The following permissions are now available in read-only mode for Databases:
-
logs:GetLogEvents -
logs:DescribeLogGroups
The following permission is now available in read/write mode for Databases:
logs:PutRetentionPolicy.
2 April 2025
The following permission is now available in read-only mode for Databases: ssm:DescribeInstanceInformation.
30 March 2025
GenAI workload permissions update
The following permissions are now available in read/write mode for GenAI:
-
bedrock:PutModelInvocationLoggingConfiguration -
iam:AttachRolePolicy -
iam:PassRole -
iam:createPolicy -
bedrock:ListInferenceProfiles
The following permission has been removed from read/write mode for GenAI: Bedrock:GetFoundationModel.
iam:SimulatePrincipalPolicy permission update
The iam:SimulatePrincipalPolicy permission is part of all workload permission policies if you enable the automatic permissions check when adding additional AWS account credentials or adding a new workload capability from the workload factory console. The permission simulates workload operations and checks if you have the required AWS account permissions before deploying resources from workload factory.
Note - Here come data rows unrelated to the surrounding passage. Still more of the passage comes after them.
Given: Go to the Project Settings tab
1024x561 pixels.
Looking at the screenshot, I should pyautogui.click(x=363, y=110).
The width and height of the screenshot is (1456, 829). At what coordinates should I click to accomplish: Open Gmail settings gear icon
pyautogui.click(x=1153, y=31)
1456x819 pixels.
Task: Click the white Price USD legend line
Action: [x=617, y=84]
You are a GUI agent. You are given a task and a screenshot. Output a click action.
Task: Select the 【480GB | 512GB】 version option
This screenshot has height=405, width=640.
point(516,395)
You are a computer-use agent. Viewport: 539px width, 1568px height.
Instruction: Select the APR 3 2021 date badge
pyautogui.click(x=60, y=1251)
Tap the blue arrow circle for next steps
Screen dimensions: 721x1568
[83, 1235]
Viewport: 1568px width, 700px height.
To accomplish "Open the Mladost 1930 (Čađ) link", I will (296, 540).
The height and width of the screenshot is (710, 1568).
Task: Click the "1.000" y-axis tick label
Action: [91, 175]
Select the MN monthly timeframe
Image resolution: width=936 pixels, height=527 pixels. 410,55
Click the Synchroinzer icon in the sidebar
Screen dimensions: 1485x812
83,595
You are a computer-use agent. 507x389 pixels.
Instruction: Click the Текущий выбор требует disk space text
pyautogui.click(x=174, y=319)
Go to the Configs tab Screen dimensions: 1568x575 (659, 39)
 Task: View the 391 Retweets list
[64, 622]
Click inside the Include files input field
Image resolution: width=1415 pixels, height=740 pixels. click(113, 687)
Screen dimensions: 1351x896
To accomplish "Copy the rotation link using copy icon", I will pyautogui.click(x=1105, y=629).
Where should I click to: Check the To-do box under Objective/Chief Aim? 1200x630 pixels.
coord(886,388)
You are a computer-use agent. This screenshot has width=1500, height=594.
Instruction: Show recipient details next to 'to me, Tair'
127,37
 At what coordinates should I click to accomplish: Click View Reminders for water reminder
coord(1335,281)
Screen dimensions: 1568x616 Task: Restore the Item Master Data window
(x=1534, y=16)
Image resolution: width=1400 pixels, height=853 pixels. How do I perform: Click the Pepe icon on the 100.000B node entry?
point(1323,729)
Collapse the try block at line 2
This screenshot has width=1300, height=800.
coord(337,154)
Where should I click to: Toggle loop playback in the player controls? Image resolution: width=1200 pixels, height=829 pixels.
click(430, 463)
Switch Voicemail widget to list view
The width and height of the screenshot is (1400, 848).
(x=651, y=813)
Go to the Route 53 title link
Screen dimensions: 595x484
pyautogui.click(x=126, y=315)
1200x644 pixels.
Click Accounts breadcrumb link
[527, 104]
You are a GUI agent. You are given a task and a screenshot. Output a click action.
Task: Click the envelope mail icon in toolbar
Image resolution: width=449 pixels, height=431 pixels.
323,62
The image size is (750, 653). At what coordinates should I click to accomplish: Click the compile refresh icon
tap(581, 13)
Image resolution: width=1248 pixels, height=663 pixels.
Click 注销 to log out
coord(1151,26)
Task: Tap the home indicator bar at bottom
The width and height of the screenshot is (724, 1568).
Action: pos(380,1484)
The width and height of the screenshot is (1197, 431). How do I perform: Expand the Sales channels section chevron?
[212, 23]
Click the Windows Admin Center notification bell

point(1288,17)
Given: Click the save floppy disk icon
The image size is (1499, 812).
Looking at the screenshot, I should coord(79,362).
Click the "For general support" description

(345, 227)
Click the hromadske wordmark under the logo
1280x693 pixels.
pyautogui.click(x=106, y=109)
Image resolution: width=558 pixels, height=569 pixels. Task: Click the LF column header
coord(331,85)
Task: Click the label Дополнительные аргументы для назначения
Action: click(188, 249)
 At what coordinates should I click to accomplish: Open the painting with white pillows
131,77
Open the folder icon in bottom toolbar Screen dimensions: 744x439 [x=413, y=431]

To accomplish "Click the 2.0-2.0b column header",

Enabling this check reduces the time and effort that you might need to clean up resources from failed operations and to add in missing permissions.
2 March 2025
The following permission is now available in read/write mode for GenAI: bedrock:GetFoundationModel.
3 February 2025
The following permission is now available in read-only mode for Databases: iam:SimulatePrincipalPolicy.